Sunday, September 11, 2022

Ministering in Manhattan

Conservative ministers adhere more closely to traditional morality and do not find much fertile soil in California and New York. However, one such pastor has attracted followers in Manhattan: [bold added]
Dr. [Timothy] Keller, 71, has earned a wide following for his erudite and engaging teaching of the Gospel. Since he founded Redeemer Presbyterian Church in Manhattan in 1989, his appeal to young, educated professionals has helped it grow from a few dozen members to more than 5,000 weekly attendees across three locations. His sermons, which address believers and nonbelievers alike, are available on a podcast that over 2.5 million people download each month. He has also written more than two dozen books on subjects such as God, death, marriage and meaning; his new book “Forgive: Why Should I and How Can I?” will be published in November.

Dr. Keller’s model of evangelism is often described as “winsome.” He avoids talk of fire and brimstone and never raises his voice. Instead he uses logic and the occasional joke to make a case for the Christian worldview: “You can’t prove it but you can reason for it,” he says.

He likes to point out that both theists and atheists operate in the absence of proof, and that all values and worldviews demand some faith. For example, Dr. Keller argues that the secular concept of human rights makes little sense “in a universe in which there’s nothing but the material, everything is a product of evolution and all morality is relative.” Why, he asks, should we care if someone else suffers? How do we know the difference between right and wrong? The view that all human beings are “precious and equal in dignity,” he argues, comes from the idea of “a personal God who made us all in his image.” Dr. Keller therefore worries about the fate of morality in a world without God.

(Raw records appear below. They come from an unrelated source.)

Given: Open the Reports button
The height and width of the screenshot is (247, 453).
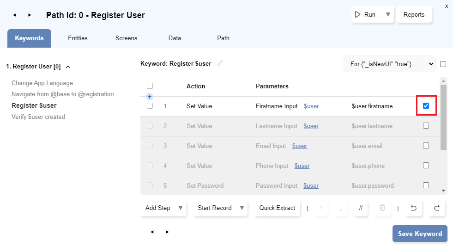Looking at the screenshot, I should click(x=414, y=14).
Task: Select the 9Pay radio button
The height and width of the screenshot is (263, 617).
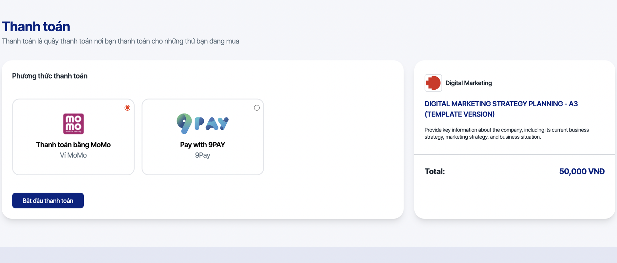Action: (x=257, y=108)
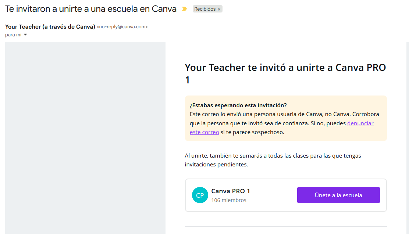Click the CP teal avatar icon
The height and width of the screenshot is (234, 409).
click(200, 195)
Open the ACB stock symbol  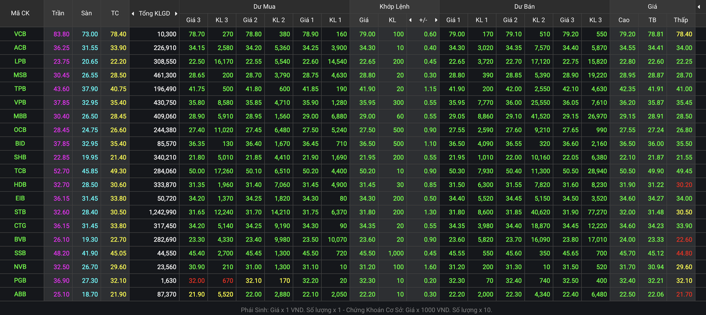[20, 48]
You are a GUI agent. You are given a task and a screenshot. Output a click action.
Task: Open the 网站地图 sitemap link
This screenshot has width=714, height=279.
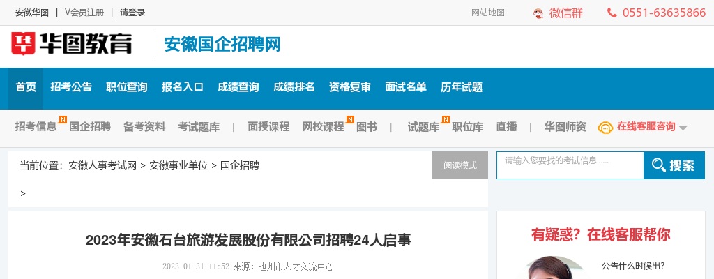pos(488,13)
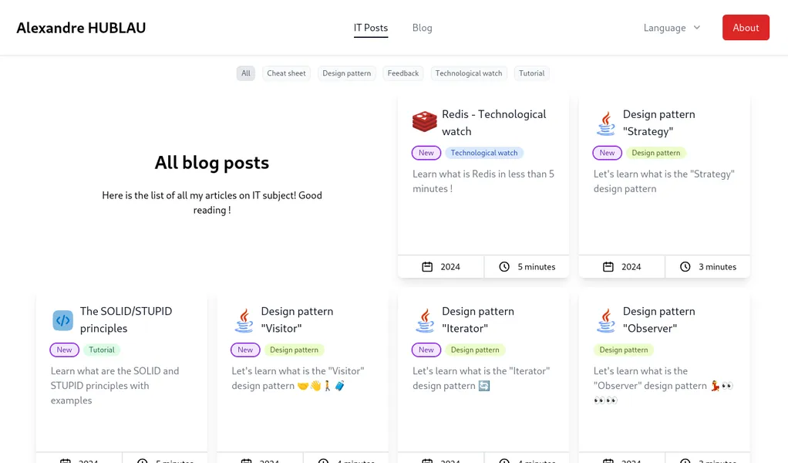Click the Tutorial tag on SOLID/STUPID card

[102, 350]
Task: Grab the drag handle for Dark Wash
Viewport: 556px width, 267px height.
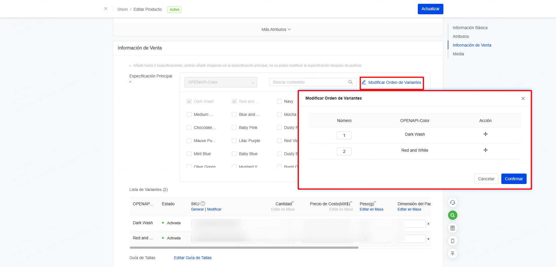Action: (x=485, y=134)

Though he is theologically conservative, Dr. Keller is wary of calling himself “evangelical,” largely owing to the term’s political implications. “It creates images in people’s minds that don’t fit me,” he explains. Although the Bible teaches that we should welcome immigrants and help the poor, he notes that it doesn’t specify whether government should be big or small, or whether taxes should be high or low. Thus Christians shouldn’t feel they are obligated to vote for either Democrats or Republicans. He adds that politics are creating serious fissures within the church. “People are walking away from each other,” he says. “It’s quite painful.”
For at least 15 years the bishop of the Episcopal Diocese of which I am a member has espoused political positions indistinguishable from the Progressive wing of the Democratic Party. Now that the bishop has announced his retirement, my hope is not that his successor's politics will be closer to mine but that we will find a bishop who is less concerned with preaching about politics at all.

Outside the walls of the church the airwaves are filled with opinions about Caesar and who the next Caesar will be. Dr. Keller, who by the way is a registered Democrat, and 5,000 Manhattanites prefer to talk about God instead.